Would the Dalai Lama give you a dime?

I am writing in response to those who think we should give money to all those who ask for it. I work downtown, and if I gave money to someone every time they asked, I’d be on the streets. I am always willing to pay someone to sweep the sidewalk or wash the windows — it gives everyone involved a sense of fair exchange and puts them on a more even level, instead of promoting the idea that they are “lowly” or a “beggar.”

While I agree that there must be a moral solution to this problem, spare change does not solve the homeless situation; in fact, makes it worse. My spiritual guide, the Dalai Lama, has expressed that sometimes compassion lies in not enabling others to destroy themselves. None of the times that I have chosen to give money to someone did it improve their quality of life — it only eased my conscience. The same 50 or so people, the “chronically homeless,” are panhandling to fuel their habits, which create behaviors that are not only bad for business, but dangerous and destructive.

We need radical ideas and open dialogue to address this issue. We are not the first city to face homelessness, but I have faith that if any can come up with a progressive solution, it is Asheville, N.C.

P.S. Love Mackensey Lunsford’s critiques.

— Rebecca Hecht

What Staples could do for us

I admire Staples’ way of going straight to the problem by trying to figure out a way to undo some of the harsh feelings citizens of Asheville have toward them because of the “Staples Wall.” They are not ignoring the problem and have invited input to see what they can do.

I have a suggestion. It seems to me that if Staples bought the Asheville Civic Center and turned it into the Asheville Staples Center, all might be forgiven. I certainly would forgive them just about anything if they would solve this old problem.

— Sandra Bradbury

Fat can be bad — or good

The studies published recently indicating that a low-fat diet has negligible effect on the risk of chronic diseases validate what leading health authorities have been saying for the past decade: it’s not just fat — it’s the saturated fat in meat, eggs and dairy products. The studies found that those women who cut down on saturated fat had a lower risk of heart disease, stroke and colon cancer. A wealth of other studies over the past three decades confirm that consumption of saturated fats raises substantially the risk of contracting these diseases.

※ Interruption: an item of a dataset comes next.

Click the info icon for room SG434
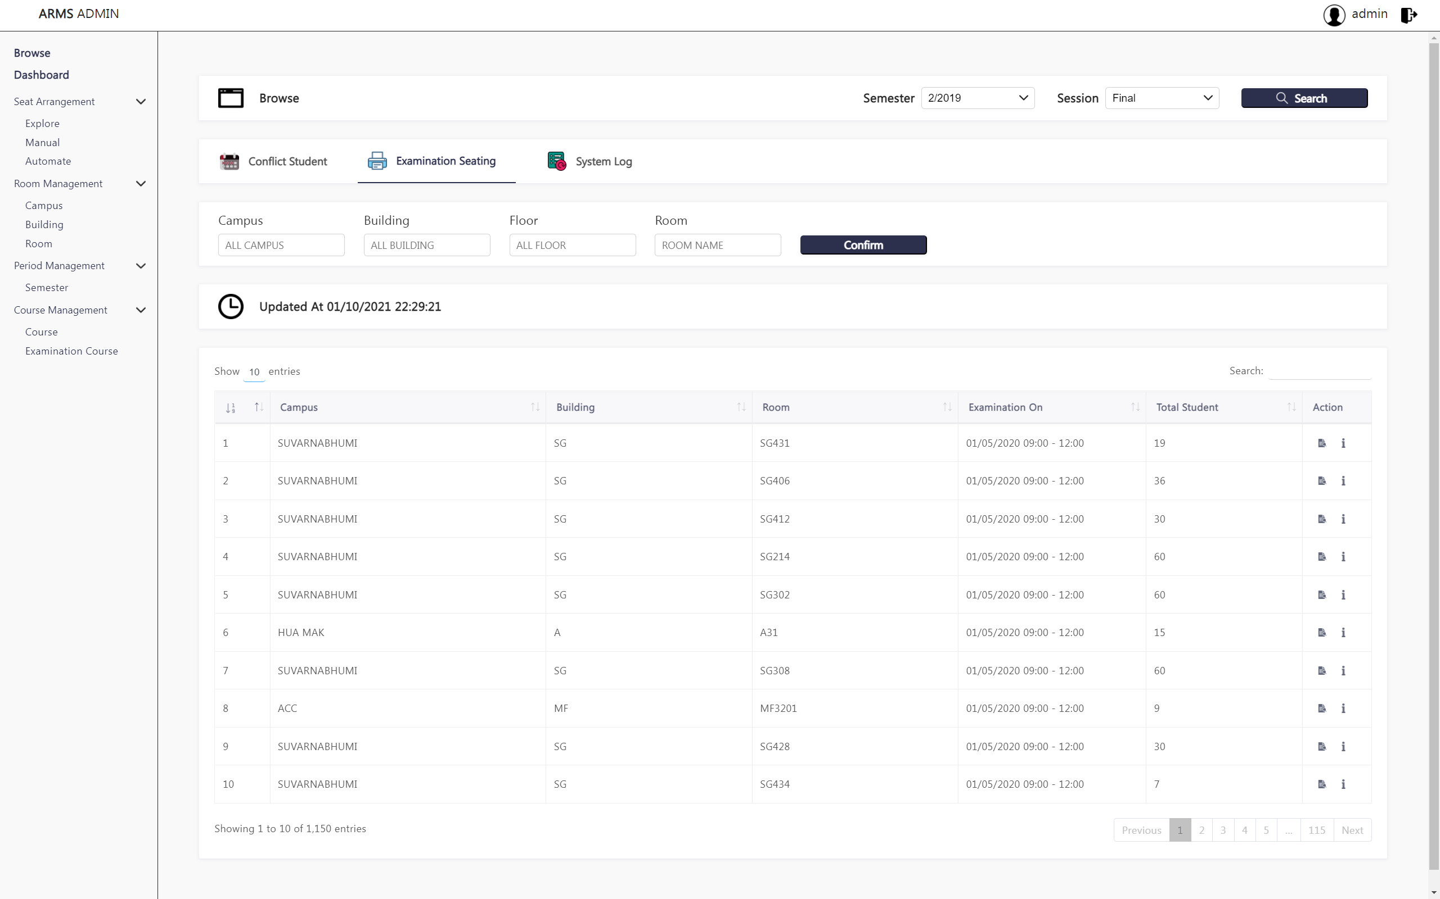The width and height of the screenshot is (1440, 899). (1343, 784)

The “all-fat-is-bad” crusade probably dates back to the U.S. Senate’s 1977 “Dietary Goals for the United States,” which originally recommended that Americans reduce their meat consumption. The outraged meat industry forced the Senate to recommend reduced fat consumption instead.

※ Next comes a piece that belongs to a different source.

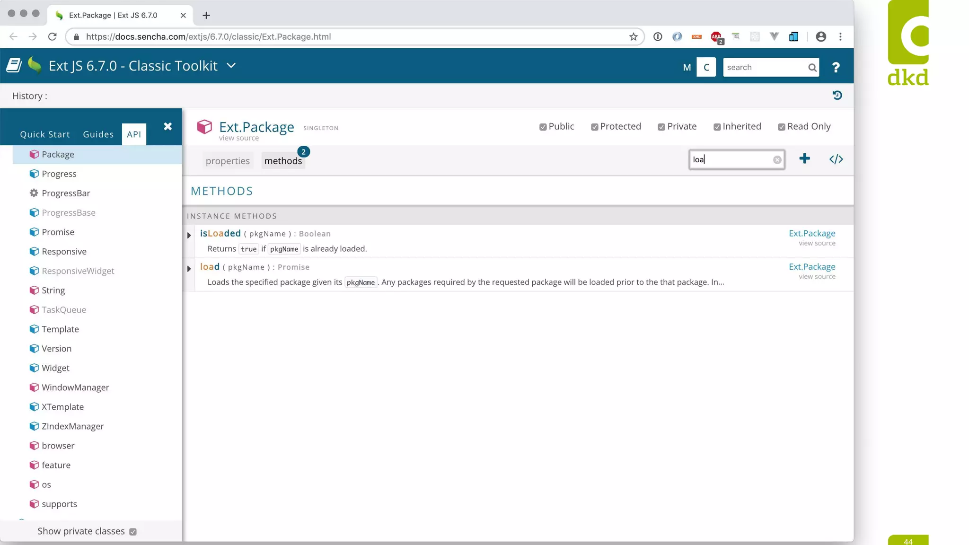Click the docs home book icon
The width and height of the screenshot is (969, 545).
14,66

Consumers who find the message of health authorities confusing have been listening to the wrong messenger. The national nutritional consensus, supported by the 2005 “Dietary Guidelines for Americans” and leading health-advocacy organizations, has been simple, direct and unwavering: vegetables, fruits, whole grains, unsaturated fats = good; saturated fats and cholesterol (present only in animal products), trans fats, sugar, salt = bad.

— Albert Bowers

Fix the budget or toss ’em out

I can’t believe the Bush federal budget: cut education and Medicare while offering a whopping $1.35 trillion tax cut over the next decade that is aimed at the very wealthy — at a time when many folks are struggling to make ends meet. That’s just not right.

The Bush budget leaves out critical funds for Hurricane Katrina recovery and rebuilding — breaking a promise the president made four months ago to “rebuild New Orleans” and the Gulf Coast.

The Bush tax cuts for the rich are a cruel insult while the rest of us are making sacrifices. We’ve already given billions in tax cuts to the rich in the last five years. No more!

Congress should reject the budget, and if they don’t, voters should fire them. It’s clear that the budget is a failure. Now it’s up to Congress to set things right. Republican members of Congress need to stand up to Bush on behalf of the middle-class folks whose services will be cut. And if they don’t, they should be thrown out of office this November.